The Private Placement includes a subscription for 65,126,400 Common Shares at the Issue Price by the Company’s major shareholder, Tremont Master Holdings, and a subscription for 512,000 Common Shares at the Issue Price by the Company’s Chief Executive Officer, Boris Kamstra.
The proceeds of the Offering will be applied to the continued development of the Company’s 80.75% owned Bisie Tin Project (the “Project”) and for general corporate purposes.
The Common Shares issued pursuant to the Private Placement are subject to a minimum hold period of four months and one day from the date of issuance, expiring on October 19, 2018.

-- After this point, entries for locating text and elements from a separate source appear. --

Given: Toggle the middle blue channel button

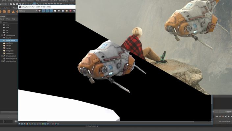Looking at the screenshot, I should (x=47, y=11).
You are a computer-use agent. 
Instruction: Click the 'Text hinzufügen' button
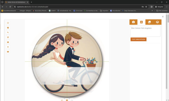point(138,39)
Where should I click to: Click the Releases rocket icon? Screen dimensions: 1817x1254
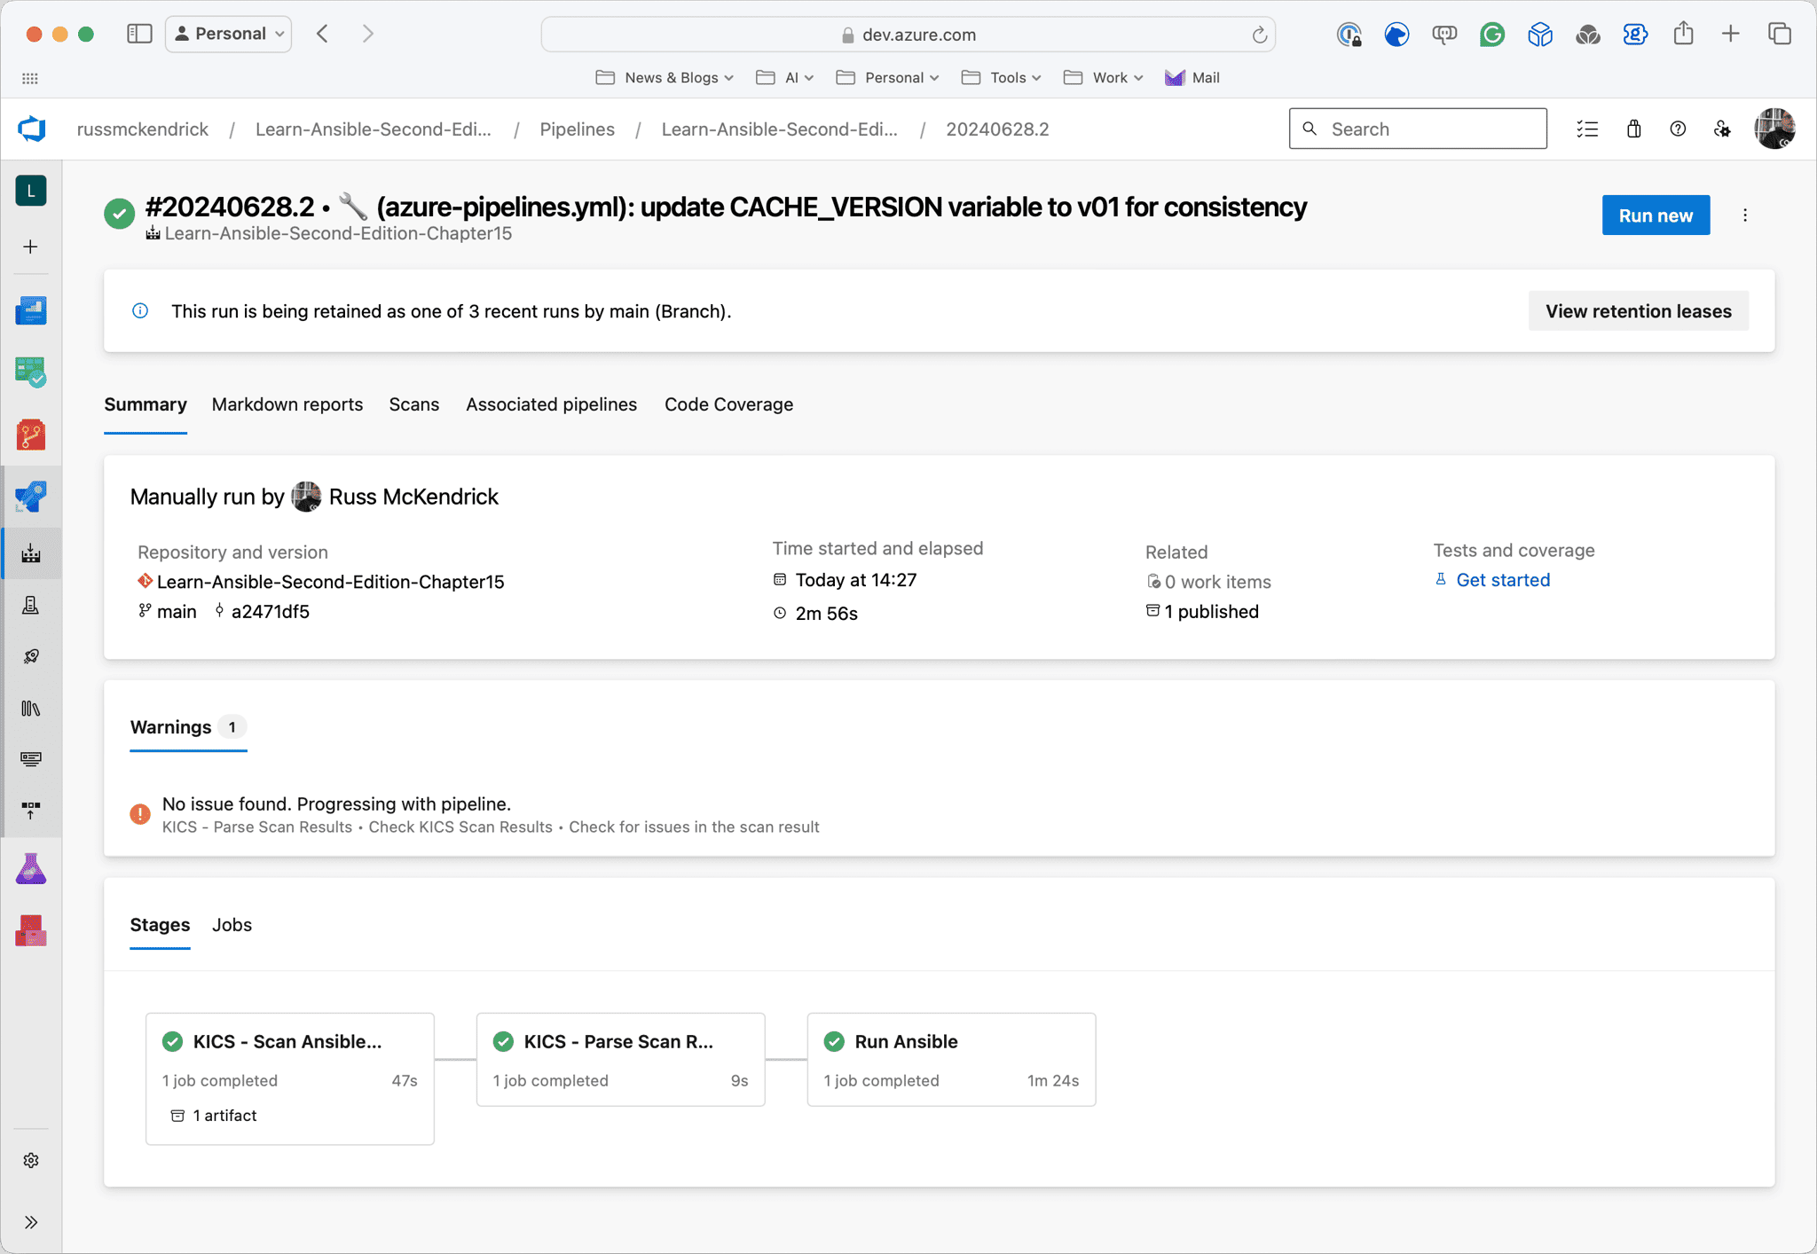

The securities have not been and will not be registered under the United States Securities Act of 1933 (the “1933 Act”) or any state securities laws and may not be offered or sold within the United States or to, or for account or benefit of, U.S. Persons (as defined in Regulation S under the 1933 Act) unless registered under the 1933 Act and applicable state securities laws, or an exemption from such registration requirements is available.
FOR MORE INFORMATION, PLEASE CONTACT:
Chief Executive Officer
Alphamin Resources Corp.
Tel: +230 269 4166
Grand Baie, Mauritius
CAUTION REGARDING FORWARD LOOKING STATEMENTS
Information in this news release that is not a statement of historical fact constitutes forward-looking information. Forward-looking statements contained herein include, without limitation, the anticipated use of the proceeds from the Private Placement and final approval of the TSX Venture Exchange. Forward-looking statements are based on assumptions management believes to be reasonable at the time such statements are made. There can be no assurance that such statements will prove to be accurate, as actual results and future events could differ materially from those anticipated in such statements. Accordingly, readers should not place undue reliance on forward-looking statements. Although Alphamin has attempted to identify important factors that could cause actual results to differ materially from those contained in forward-looking statements, there may be other factors that cause results not to be as anticipated, estimated or intended. Factors that may cause actual results to differ materially from expected results described in forward-looking statements include, but are not limited to those risk factors set out in the Company’s Management Discussion and Analysis and other disclosure documents available under the Company’s profile at www.sedar.com. Forward-looking statements contained herein are made as of the date of this news release and Alphamin disclaims any obligation to update any forward-looking statements, whether as a result of new information, future events or results or otherwise, except as required by applicable securities laws.
Neither the TSX Venture Exchange nor its regulation services provider (as that term is defined in the policies of the TSX Venture Exchange) accepts responsibility for the adequacy or accuracy of this news release.